PASSAGE.
____________

The Anatomy and Physiology of Unsustainable Development

As a one-time nurse, I know only too well that a successful treatment depends on a good diagnosis. Treating someone for a stomach ulcer when they are suffering from a heart attack, for example, may even make things worse. The best diagnosticians know enough about the body’s anatomy and physiology (how everything works) to quickly appraise the symptoms, make a good diagnosis and get on with the treatment.

Exactly the same principles apply when it comes to diagnosing and treating unsustainable development. Indeed, James Lovelock describes himself as a ‘general practitioner of planetary medicine’. This is not a bad metaphor for positive deviants to adopt, though it is well to remember St Luke’s injunction that first the physician has to heal himself.

This natural inequality of the two powers, of population, and of production of the earth, and that great law of our nature which must constantly keep their effects equal, form the great difficulty that appears to me insurmountable in the way to the perfectability of society.Thomas Malthus, First essay on population, 1798

In Chapter 1, therefore, I try to give you a good enough overview of the various symptoms of unsustainable development, enough for anyone unfamiliar with them to be able to explain them to others. I draw parallels with the human body, so, for example, biological resource depletion represents a wasting of the flesh and scarring of the skin of the Earth.

____________

TASKS TO COMPLETE.
(1) Answer these questions from the passage on unsustainable development:
(a) What did the writer once work as?
(b) How does James Lovelock describe himself?
(c) In the parallel with the human body, what does biological resource depletion represent?
(2) Pick up the passage on unsustainable development after its last sentence and continue it in the same voice.
Nothing in the listing is needed here.

EXTRACTED ENTRIES.
____________

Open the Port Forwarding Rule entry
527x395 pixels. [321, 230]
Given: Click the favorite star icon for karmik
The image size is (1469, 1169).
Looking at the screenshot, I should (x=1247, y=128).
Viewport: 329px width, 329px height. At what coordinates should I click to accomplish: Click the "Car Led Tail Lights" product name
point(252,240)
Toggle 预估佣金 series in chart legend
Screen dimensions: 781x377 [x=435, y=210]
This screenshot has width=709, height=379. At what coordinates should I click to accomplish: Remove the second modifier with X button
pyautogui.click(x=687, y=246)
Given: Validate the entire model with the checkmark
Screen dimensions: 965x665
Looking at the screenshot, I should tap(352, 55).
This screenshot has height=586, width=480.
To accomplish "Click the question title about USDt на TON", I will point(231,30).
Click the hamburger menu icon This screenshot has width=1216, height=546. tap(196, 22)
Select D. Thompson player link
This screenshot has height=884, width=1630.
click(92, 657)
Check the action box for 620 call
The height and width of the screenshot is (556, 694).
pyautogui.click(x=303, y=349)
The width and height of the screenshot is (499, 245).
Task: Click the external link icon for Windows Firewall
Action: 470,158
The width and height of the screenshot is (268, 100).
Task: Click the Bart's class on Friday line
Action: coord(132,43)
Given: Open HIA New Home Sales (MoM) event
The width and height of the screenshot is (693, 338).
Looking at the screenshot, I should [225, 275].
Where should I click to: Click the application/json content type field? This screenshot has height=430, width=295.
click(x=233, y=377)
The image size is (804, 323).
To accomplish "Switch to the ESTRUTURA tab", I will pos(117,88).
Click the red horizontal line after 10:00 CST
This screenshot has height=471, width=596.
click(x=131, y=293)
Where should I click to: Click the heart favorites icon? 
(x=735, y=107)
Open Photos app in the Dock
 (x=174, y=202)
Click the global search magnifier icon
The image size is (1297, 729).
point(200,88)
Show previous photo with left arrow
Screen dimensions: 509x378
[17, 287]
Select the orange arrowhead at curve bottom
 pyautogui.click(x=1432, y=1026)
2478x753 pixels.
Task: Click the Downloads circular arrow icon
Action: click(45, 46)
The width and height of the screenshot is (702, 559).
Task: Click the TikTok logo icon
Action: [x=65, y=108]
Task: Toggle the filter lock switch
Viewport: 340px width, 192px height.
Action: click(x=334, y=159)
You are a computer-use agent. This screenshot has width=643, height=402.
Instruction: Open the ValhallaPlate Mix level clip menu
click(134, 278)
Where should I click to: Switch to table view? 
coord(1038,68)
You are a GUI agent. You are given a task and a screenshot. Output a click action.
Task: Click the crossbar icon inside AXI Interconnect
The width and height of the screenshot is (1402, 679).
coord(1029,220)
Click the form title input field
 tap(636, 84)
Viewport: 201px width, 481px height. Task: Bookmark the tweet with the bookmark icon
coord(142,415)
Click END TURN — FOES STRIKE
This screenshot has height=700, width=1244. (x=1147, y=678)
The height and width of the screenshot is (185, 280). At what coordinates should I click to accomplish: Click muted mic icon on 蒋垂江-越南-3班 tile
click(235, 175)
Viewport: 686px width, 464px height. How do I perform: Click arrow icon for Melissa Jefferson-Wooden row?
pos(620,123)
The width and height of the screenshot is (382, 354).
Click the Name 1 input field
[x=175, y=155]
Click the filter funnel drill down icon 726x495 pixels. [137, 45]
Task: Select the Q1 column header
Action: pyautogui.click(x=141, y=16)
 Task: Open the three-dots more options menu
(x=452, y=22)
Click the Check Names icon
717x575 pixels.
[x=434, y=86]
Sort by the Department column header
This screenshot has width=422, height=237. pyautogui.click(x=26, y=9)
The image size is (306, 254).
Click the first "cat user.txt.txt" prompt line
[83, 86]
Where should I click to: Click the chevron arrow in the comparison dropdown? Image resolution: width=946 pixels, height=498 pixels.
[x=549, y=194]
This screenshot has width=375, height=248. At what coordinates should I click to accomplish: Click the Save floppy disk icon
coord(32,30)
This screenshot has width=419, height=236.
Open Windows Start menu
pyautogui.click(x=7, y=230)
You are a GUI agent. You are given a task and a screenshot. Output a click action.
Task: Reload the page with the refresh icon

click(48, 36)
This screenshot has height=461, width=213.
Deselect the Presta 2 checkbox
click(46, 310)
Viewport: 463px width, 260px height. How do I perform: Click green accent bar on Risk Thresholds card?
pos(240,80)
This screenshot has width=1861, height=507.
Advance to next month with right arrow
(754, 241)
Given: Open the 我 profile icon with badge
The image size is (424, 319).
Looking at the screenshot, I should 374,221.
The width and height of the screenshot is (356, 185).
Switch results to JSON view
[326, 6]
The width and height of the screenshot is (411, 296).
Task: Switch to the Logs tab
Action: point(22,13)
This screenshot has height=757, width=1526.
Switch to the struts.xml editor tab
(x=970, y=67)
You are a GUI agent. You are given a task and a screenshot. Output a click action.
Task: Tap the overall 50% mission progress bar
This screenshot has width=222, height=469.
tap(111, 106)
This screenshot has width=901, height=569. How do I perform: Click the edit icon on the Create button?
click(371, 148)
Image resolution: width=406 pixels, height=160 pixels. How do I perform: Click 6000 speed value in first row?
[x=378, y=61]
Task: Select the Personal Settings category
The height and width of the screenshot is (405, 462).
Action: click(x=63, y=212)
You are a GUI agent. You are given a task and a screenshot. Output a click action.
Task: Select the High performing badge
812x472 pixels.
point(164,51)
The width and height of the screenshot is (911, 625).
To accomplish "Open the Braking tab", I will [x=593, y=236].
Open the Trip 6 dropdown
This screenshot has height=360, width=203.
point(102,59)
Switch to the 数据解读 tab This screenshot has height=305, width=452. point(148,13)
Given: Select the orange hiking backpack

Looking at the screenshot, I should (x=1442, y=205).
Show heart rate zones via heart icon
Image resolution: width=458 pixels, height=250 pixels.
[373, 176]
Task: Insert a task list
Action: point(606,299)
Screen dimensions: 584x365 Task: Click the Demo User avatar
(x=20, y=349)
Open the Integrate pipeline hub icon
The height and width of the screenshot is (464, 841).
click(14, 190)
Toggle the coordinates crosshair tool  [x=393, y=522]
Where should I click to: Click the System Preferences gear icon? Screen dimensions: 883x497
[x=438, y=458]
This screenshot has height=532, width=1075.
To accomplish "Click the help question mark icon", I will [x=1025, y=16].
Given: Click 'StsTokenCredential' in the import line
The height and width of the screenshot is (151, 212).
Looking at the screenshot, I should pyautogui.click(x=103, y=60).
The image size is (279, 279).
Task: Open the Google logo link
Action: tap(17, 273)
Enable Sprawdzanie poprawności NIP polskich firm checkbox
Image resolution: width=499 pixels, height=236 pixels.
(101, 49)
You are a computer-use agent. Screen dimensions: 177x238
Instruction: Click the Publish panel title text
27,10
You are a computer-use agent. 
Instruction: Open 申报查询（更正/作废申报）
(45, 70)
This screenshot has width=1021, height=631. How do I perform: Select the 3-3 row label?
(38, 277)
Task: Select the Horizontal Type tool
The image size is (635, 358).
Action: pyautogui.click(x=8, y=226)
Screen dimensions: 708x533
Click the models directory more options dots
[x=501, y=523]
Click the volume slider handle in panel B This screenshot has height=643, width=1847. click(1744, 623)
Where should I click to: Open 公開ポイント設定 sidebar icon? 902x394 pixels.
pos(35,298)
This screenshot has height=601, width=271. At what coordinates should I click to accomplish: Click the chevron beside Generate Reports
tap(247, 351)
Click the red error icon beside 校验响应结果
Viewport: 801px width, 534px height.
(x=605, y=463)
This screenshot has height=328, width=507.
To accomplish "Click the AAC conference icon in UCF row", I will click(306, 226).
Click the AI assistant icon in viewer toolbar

____________

ANSWERS FOR THE EXERCISE.
(1)
(a) A nurse.
(b) As a "general practitioner of planetary medicine."
(c) A wasting of the flesh and scarring of the skin of the Earth.

(2)
Like the human body, the anatomy of the Earth operates according to certain principles, which I have called ‘laws’. Chapter 2 starts by looking at how we have broken, and are still breaking, these laws. For a long time I would have said we did this out of ignorance or for want of reflection, but now there is a strong element of wilfulness as the consequences become more obvious. Which is why one symptom – a heart attack in the human economic system – is presented as a whole system or physiological failure. A diagnosis is made.

The treatment proposed in Chapter 3 is not so much a detailed prescription, but a consideration of the sort of treatment that will be needed to get the patient (i.e. ALOE+US) back on its feet. The idea is to help you differentiate between good and bad planetary medicine, and perhaps concoct a few remedies of your own.

Subsequent  chapters are about leadership, and how to grow your capacity to offer sustainability-literate leadership in such critical times, becoming an effective planetary physician yourself. But this section is about why it matters, and why positive deviants have such an important role to play in what happens next.